Both alveolar overdistention and atelectrauma may be accompanied by microscopic injury to cells of the alveolar wall and to intercellular attachments, leading to disruption of the normal permeability barrier provided by alveolar epithelial and capillary endothelial cells. In addition, proinflammatory cytokines may be released and perpetuate alveolar injury and inflammation. As a result, positive-pressure ventilation for respiratory failure, especially ARDS, can potentially compound or worsen the process for which it is being used. Therefore, it is currently believed the pattern of ventilation should avoid both alveolar closure (atelectasis) during expiration and overdistention during inspiration, the former by use of PEEP and the latter by limiting tidal volume to 6 mL/kg and alveolar distending pressure to no more than 30 cm H₂O. Of note, the use of a low tidal volume ventilation strategy in patients with ARDS has been demonstrated to decrease mortality, whereas the use of higher levels of PEEP has not resulted in decreased mortality versus employing lower levels of PEEP.

Use of a low tidal volume ventilation strategy in patients with ARDS has been demonstrated to decrease mortality.

Management of patients receiving positive-pressure ventilation, particularly those with hypoxemic respiratory failure who require PEEP, is complicated.
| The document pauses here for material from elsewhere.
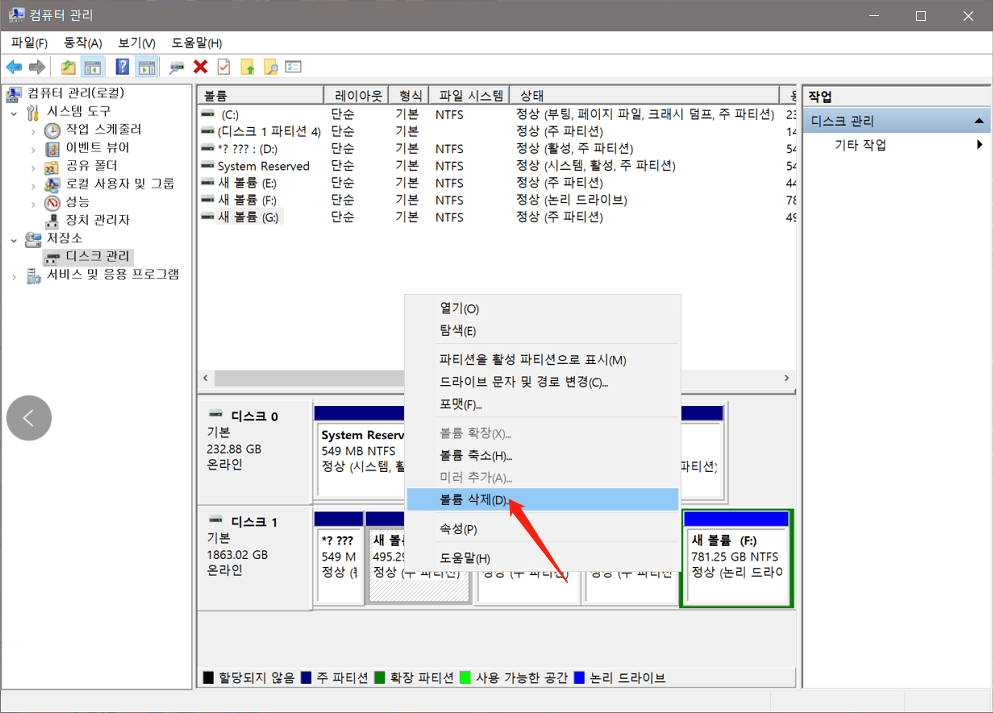993x713 pixels.
Task: Click the red X delete toolbar icon
Action: (201, 66)
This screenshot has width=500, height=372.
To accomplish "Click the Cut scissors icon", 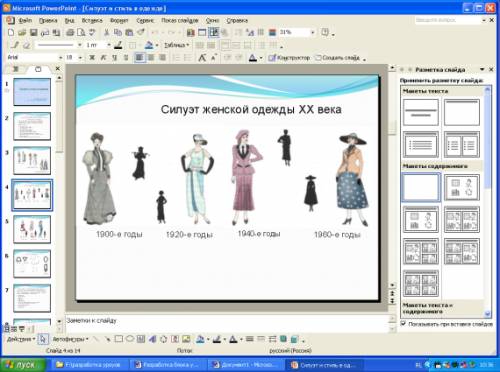I will [106, 33].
Many factors interact in a complex way, specifically oxygenation, cardiac output, and fluid status. Optimal care requires both sophisticated patient monitoring and substantial expertise from the team responsible for patient care. Such care is necessary not only for proper support of vital functions but also for minimizing the complications of therapy.

Noninvasive Ventilatory Support for Acute Respiratory Failure

When patients with acute respiratory failure require mechanical ventilation, support traditionally has been provided by positive pressure administered through a tube placed into the trachea (i.e., endotracheal tube). However, use of the tube is associated with risks and complications, such as patient discomfort from the tube itself, injury to the airway mucosa, and development of lower respiratory tract infection (see Table 29-1). An alternative form of support for acute respiratory failure does not require use of an endotracheal tube; rather, positive pressure is provided through a tightly fitting mask placed over the face. This approach has been used for support of patients with a variety of types of acute respiratory failure, including patients with cardiogenic pulmonary edema, those with hypercapnic acute exacerbation of chronic obstructive pulmonary disease, and patients who are not considered suitable candidates for intubation. However, noninvasive ventilatory support is not appropriate if patients are unable to protect their airway; it is most useful when respiratory failure most likely is readily reversible and therefore of relatively short duration.